A advogada e especialista em direito digital e proteção de dados Bárbara Ohanna explica que o projeto amplia a proteção já existente e cria uma estrutura nacional vinculada à Lei Geral de Proteção de Dados (LGPD).
“O consumidor poderá se cadastrar para não receber ofertas de produtos e serviços financeiros, e bancos, financeiras, correspondentes, parceiros e intermediários deverão respeitar essa manifestação de vontade”, afirmou ao Correio.
Segundo ela, o projeto não impede comunicações necessárias, como avisos contratuais ou cobranças legais, mas veta o uso desses contatos para marketing e ofertas promocionais. Ohanna ressalta que, embora o PL utilize o termo “assédio”, a expressão “abordagens insistentes” ajuda a delimitar melhor a prática que se pretende combater.
“No contexto do PL, o assédio deve ser entendido como uma prática de abordagem indesejada, insistente, reiterada ou abusiva, capaz de importunar, pressionar ou constranger o consumidor, especialmente para a contratação de produtos ou serviços financeiros. Por isso, a ideia de ‘abordagens insistentes’ ajuda a traduzir melhor a conduta que o projeto pretende coibir”, afirma. O texto aprovado determina que o cadastro funcione em conformidade com a LGPD e prevê fiscalização do Poder Executivo com participação da Agência Nacional de Proteção de Dados (ANPD).

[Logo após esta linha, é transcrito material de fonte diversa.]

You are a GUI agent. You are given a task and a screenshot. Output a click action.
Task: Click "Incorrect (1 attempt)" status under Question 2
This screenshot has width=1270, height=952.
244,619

Para a especialista, esse é um dos principais avanços da proposta.
“O cadastro passa a ter finalidade específica, controle de acesso, possibilidade de cancelamento e regras de segurança para evitar o uso indevido dos dados pessoais”, explica.
Em resumo, para que o PL funcione, será necessário regulamentar de forma clara a governança do cadastro, definir os responsáveis pelo tratamento dos dados, verificar a possibilidade de integração com o “Não Me Perturbe”, estabelecer mecanismos de segurança e controle de acesso, fiscalizar toda a cadeia de oferta financeira e assegurar o exercício dos direitos dos titulares previstos na LGPD, concluiu a especialista.

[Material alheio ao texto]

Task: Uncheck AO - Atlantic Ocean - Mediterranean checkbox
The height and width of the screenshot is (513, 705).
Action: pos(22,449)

O advogado Victor Lima Edwards, especialista em direito do trabalho, afirma que, atualmente, consumidores já podem recorrer ao Código de Defesa do Consumidor e a plataformas de bloqueio para tentar interromper ligações abusivas, mas ainda não existe uma lei federal específica abrangendo todas as instituições financeiras.
“Hoje o ‘Não Me Perturbe’ é uma iniciativa privada. Com a lei, passa a existir uma obrigação legal para todas as instituições financeiras”, afirmou ao Correio.
Lacunas no projeto
Apesar disso, especialistas apontam lacunas no texto. Uma delas é a ausência de prazo para que as empresas parem de entrar em contato após o cadastro do consumidor. Outra é a falta de regras mais detalhadas sobre quais dados poderão ser coletados e como funcionará a integração com sistemas já existentes.
O projeto também não resolve diretamente o problema das ligações automatizadas, segundo Edwards. “Não há no texto algo específico sobre robocalls ou chamadas automáticas”, diz.
Caso vire lei, a norma entrará em vigor 90 dias após a publicação.